Die Stimmen, die nach einer weiteren Verstärkung fürs defensive Zentrum riefen, waren laut und gut hörbar. Ein Innenverteidiger mehr sollte es bitte noch sein, das forderten sie. Doch Sportdirektor Michael Zorc winkte ab, verwies - gut nachvollziehbar - auf die wirtschaftliche Situation von Borussia Dortmund und wurde vor dem Ende der Transferperiode nicht mehr tätig. Jetzt, weniger als zwei Wochen später, ist die Abwehr-Besatzung auf Kante genäht. Dem BVB gehen die Spezialisten aus.
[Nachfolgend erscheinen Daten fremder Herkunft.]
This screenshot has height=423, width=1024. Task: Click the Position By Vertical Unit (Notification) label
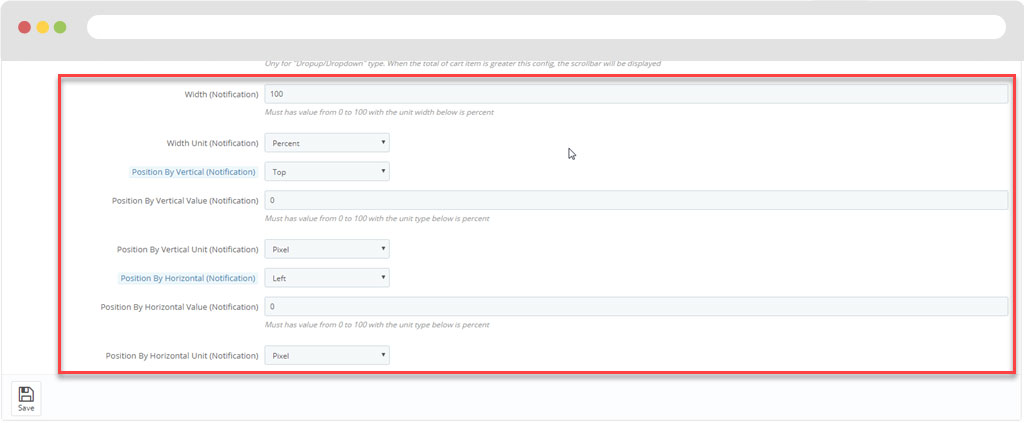187,249
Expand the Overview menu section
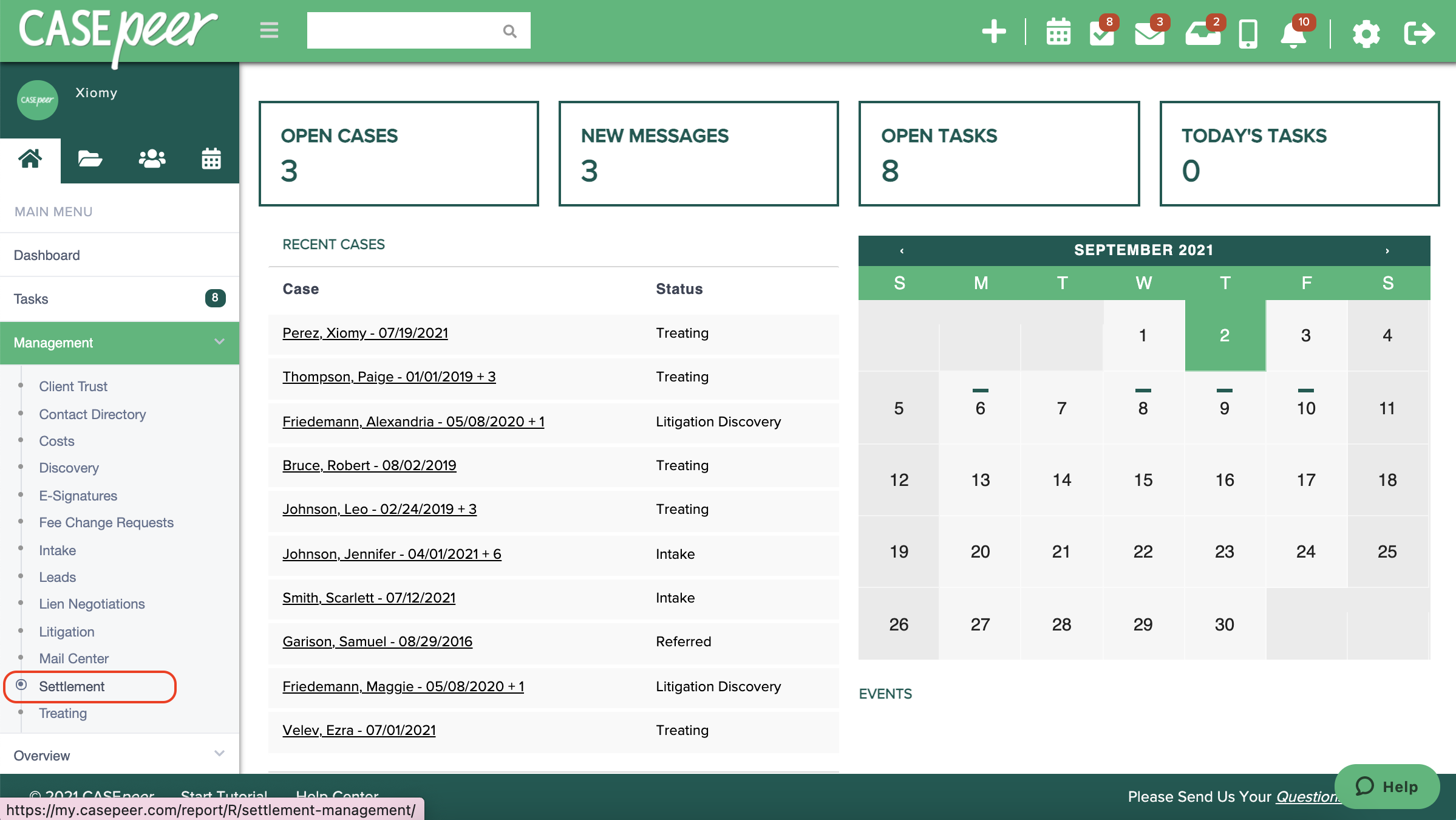This screenshot has height=820, width=1456. (219, 754)
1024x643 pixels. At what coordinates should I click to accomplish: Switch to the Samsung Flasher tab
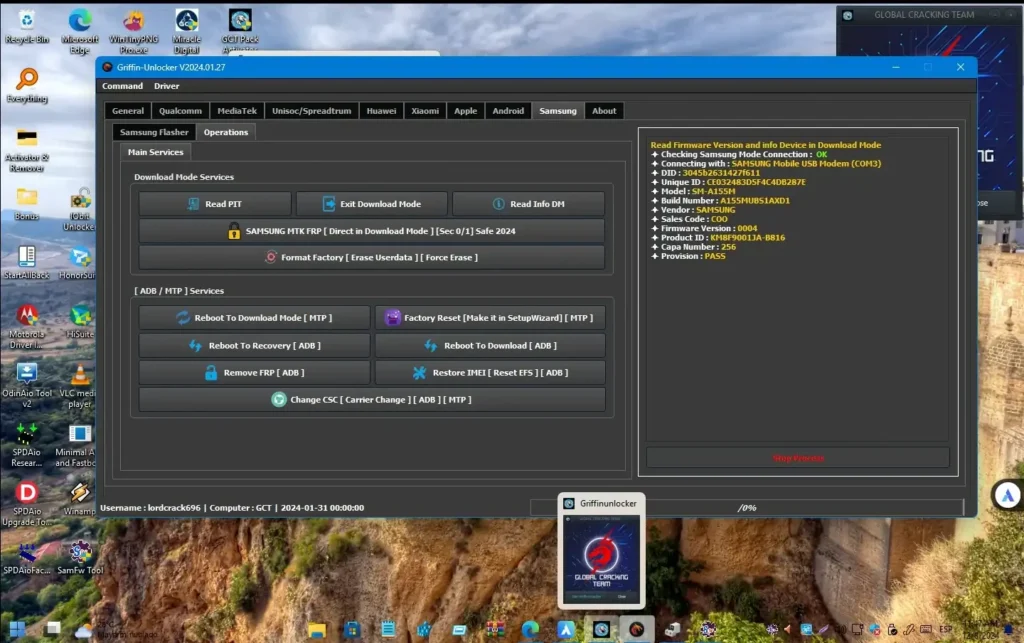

Emre Can fehlt dem BVB in der Champions League

Dan-Axel Zagadou fehlt wegen einer Außenbandverletzung im rechten Knie weiterhin auf unbestimmte Zeit. Manuel Akanji ist nach seiner Corona-Infektion für das Hoffenheim-Spiel (Samstag, 15.30 Uhr) keine Option, auch sein Einsatz in Rom (Dienstag, 21 Uhr) ist unwahrscheinlich. Und Emre Can kann zwar in der Bundesliga auflaufen. Wenn es am nächsten Dienstag zum ersten Gruppenspiel der Champions League kommt, wird er allerdings rotgesperrt fehlen. BVB-Trainer Lucien Favre muss improvisieren. Welche Optionen bleiben ihm?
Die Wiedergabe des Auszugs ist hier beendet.